Lynn McClelland


Voice hearing (auditory hallucinations) is associated with multiple problems : disturbed behaviour, anxiety, depression, social stigma, and suicide ( Siris 1991 , Barnes et al. 1989, Caldwell & Gottesman 1990). Traditionally voices are seen as a symptom of schizophrenia , psychosis, and mental illness, even though recent estimates of prevalence are 2-4% of the population (Siris 1990, Tien et al. 1993). This view has been challenged by research that has shown that there are many different experiences of voices, positive and negative, and that they are not confined to particular diagnoses or clinical populations (Romme & Escher 1989, Bentall 1990). The aetiology of voice hearing is still unknown and to date a comprehensive cognitive model has yet to be elaborated. This study explores the role of metacognition in the maintenance of distress about voices and offers an alternative to the prevailing cognitive account of voices suggested by Chadwick & Birchwood (1994). Morrison, Haddock & Tarrier 's(1995) idea that voices arise because of particular metacognitive beliefs concerning intrusive thoughts is also explored.
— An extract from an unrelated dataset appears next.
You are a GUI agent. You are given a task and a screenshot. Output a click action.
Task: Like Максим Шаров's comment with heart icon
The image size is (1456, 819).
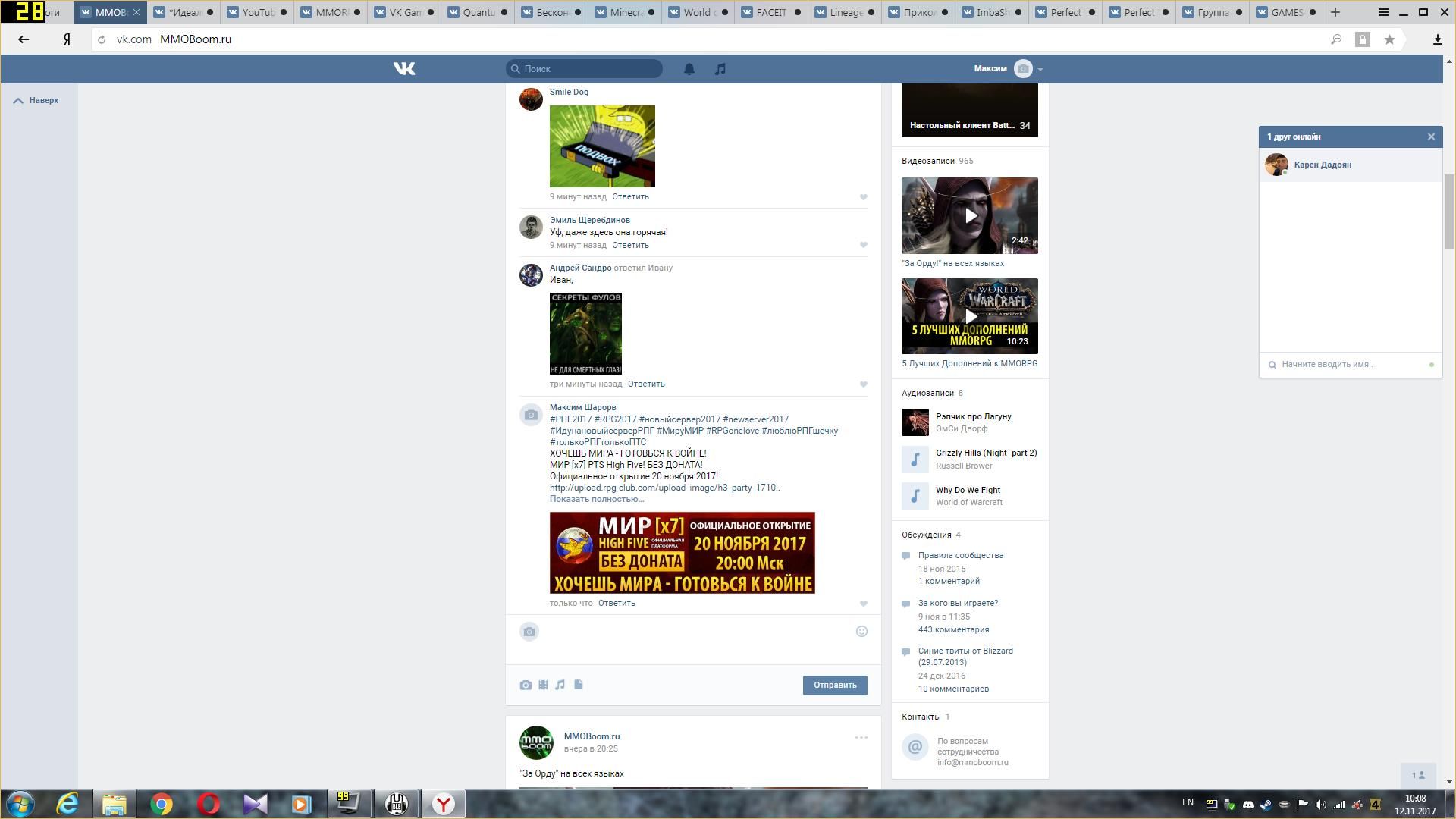point(863,604)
Using multiple regression analysis this study has shown that metacognitive factors can be used to make a fairly good prediction of levels of distress about voices (Rsq. = 0.64, F=9.64, p<0.001). Important elements of metacognition that were highlighted by the analysis were fears of madness as a result of hearing voices, degree of personal responsibility taken for thoughts in general, degree of responsibility for voices, perceived abnormality of hearing voices for others, desired positivity of thoughts in general, and perceived weak-mindedness. The presence of malevolent content and anxiety were also found to be important in giving a comprehensive account of distress associated with voices. Methodological limitations, theoretical contributions and implications for future research are discussed. The idea of a metacognitive therapy for voices is introduced.